### Seçilmiş Metin
"""

“Toprak kan ağlıyor” kitabının yazarları
Yusif Muhammedoğlu ve Elhan Yagubov`la söyleşi
Yusif Muhammedoğlu: “Haydar Aliyev Vakfının başkan yardımcısı sayın Leyla Aliyeva`nın son yıllarda Hocalı soykırımının dünyaya anlatılması yönünde yaptığı çalışmalar bize bu kitabı yazmamızda esin kaynağı oldu.”
Elhan Yagubov: “Karabağ’daki mevcut tek hava alanının burada olması ve demiryolunun hattının buradan geçmesi nedenleriyle kent, stratejik önem taşıyordu.”
-Sayın Yusif Muhammedoğlu ve sayın Elhan Yagubov bizlere Hocalı soykırımının anlam ve öneminden bahseder misiniz? Neden Hocalı soykırımıyla alakalı bir kitap yazmak gereksinimi duydunuz?
Yusif Muhammedoğlu:-Ülkelerimiz üzerinde dolaşan “kara bulutlar” bile, bizlere “Hocalı Soykırımı”nı asla unutturmaması gerekiyor. Ermenileri kınamak, hepimizin hem insani, hem de milli görevi oluyor. Aslında; bu katliamı her fırsatta dile getirip, gündemden düşürmemek de icap ediyor. Azerbaycan`ı ve Türkiye’yi yalan dolan iddialarla dünyaya soykırımcı ilan etmeye kalkışan Ermenilerin, “Hocalı Vahşeti”ni bütün dünyaya duyurmak milli görev oluyor.
“Hocalı Katliamı”nın, Rus askerlerinin desteğiyle, 25-26 Şubat 1992’de Ermeni kuvvetlerince yapıldığı artık bütün ayrıntılarıyla ortaya çıkmış buluyor. Her ne kadar; Rusya, ilgisinin olmadığını iddia etse de Rus ordusuna ait 366. Alayın 1991’in sonbaharından beri Ermenilerin safında savaştığı, alaydan kaçan dört askerce doğrulanıyor.
10 bin nüfuslu Hocalı’da olaylar sırasında yaklaşık 3 bin Azeri yaşıyordu.
Saldırıda ölenler hakkında verilen resmi rakam 613 kişi olmakla birlikte, şehit edilen Azerilerin binlerce kişi olduğu belirtiliyor. Saldırılar sırasında, Hocalı’da yaşayan Ahıska Türkleri de evlerinde yakılarak öldürülüyor. Kadın, çocuk ve yaşlılar da vahşice katlediliyor.

"""

### Toplanan Veriler
"""

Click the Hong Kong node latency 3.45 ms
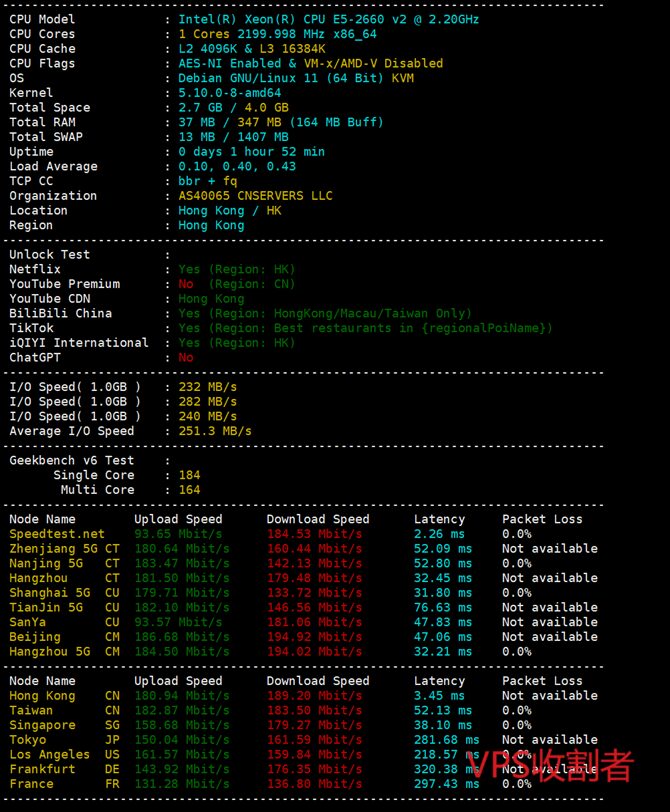The image size is (670, 812). (x=440, y=696)
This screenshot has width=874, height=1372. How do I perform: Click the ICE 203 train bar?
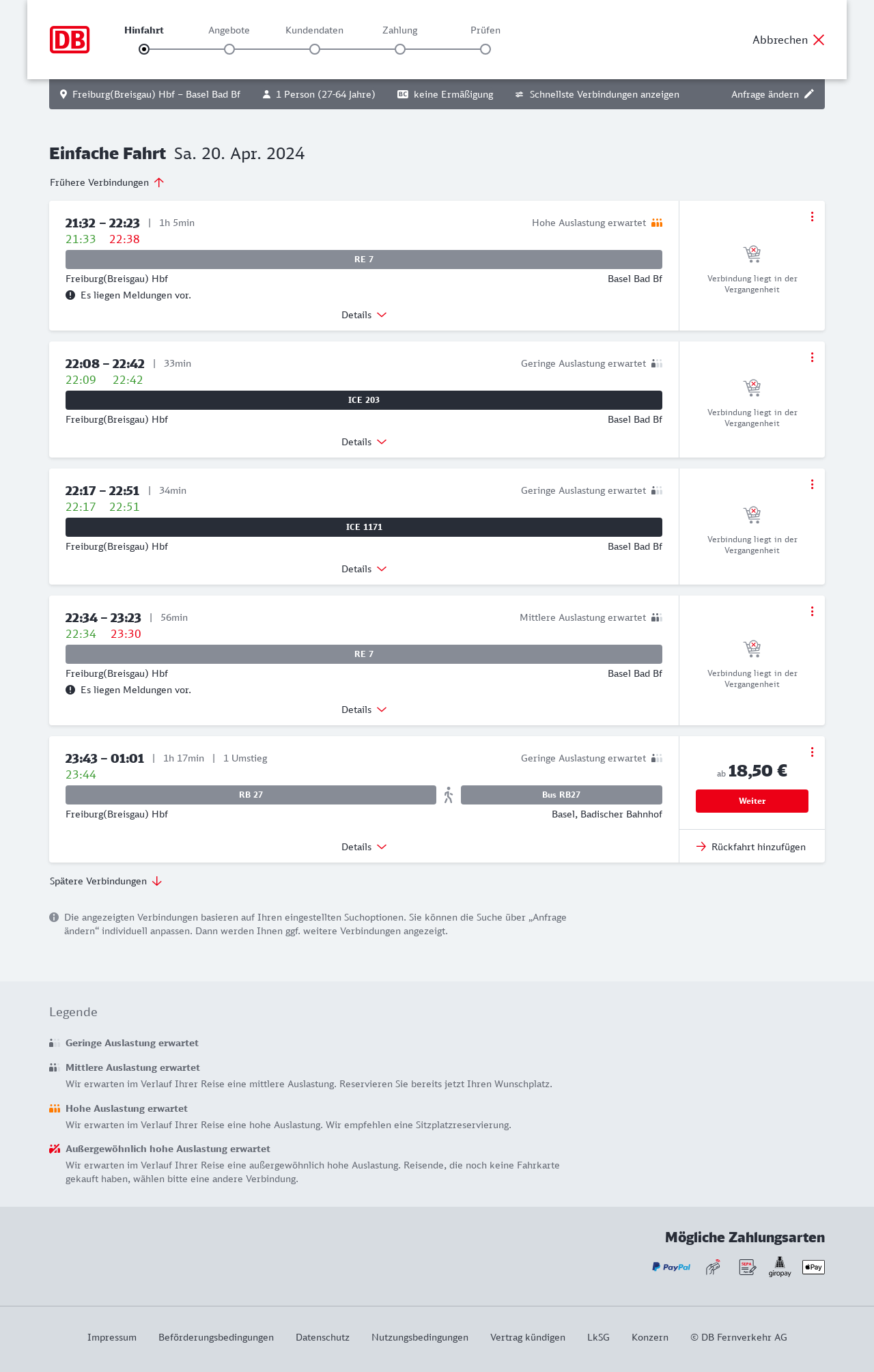pyautogui.click(x=364, y=400)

"""

### Alıştırma Kümesi
[a] Aşağıdaki ifadelerin Hocalı söyleşisiyle uyuşup uyuşmadığını belirtiniz. Her biri için "evet" ya da "hayır" deyip kararı belirleyen sözleri metinden aynen aktarınız: (i) Hocalı'nın nüfusu 10 bindir. (ii) Saldırıda ölenlere ilişkin resmi rakam 3 bin kişidir. (iii) Rus ordusuna ait 366. Alay, 1991 sonbaharından beri Ermenilerin safında savaşmıştır.
[b] Hocalı söyleşisindeki şu cümleyi İngilizceye çeviriniz: "10 bin nüfuslu Hocalı’da olaylar sırasında yaklaşık 3 bin Azeri yaşıyordu."

### Görev Yanıtları
[a]
(i) Evet: "10 bin nüfuslu Hocalı’da"
(ii) Hayır: "Saldırıda ölenler hakkında verilen resmi rakam 613 kişi olmakla birlikte"
(iii) Evet: "Rus ordusuna ait 366. Alayın 1991’in sonbaharından beri Ermenilerin safında savaştığı"

[b] At the time of the events, about 3,000 Azeris were living in Khojaly, a town with a population of 10,000.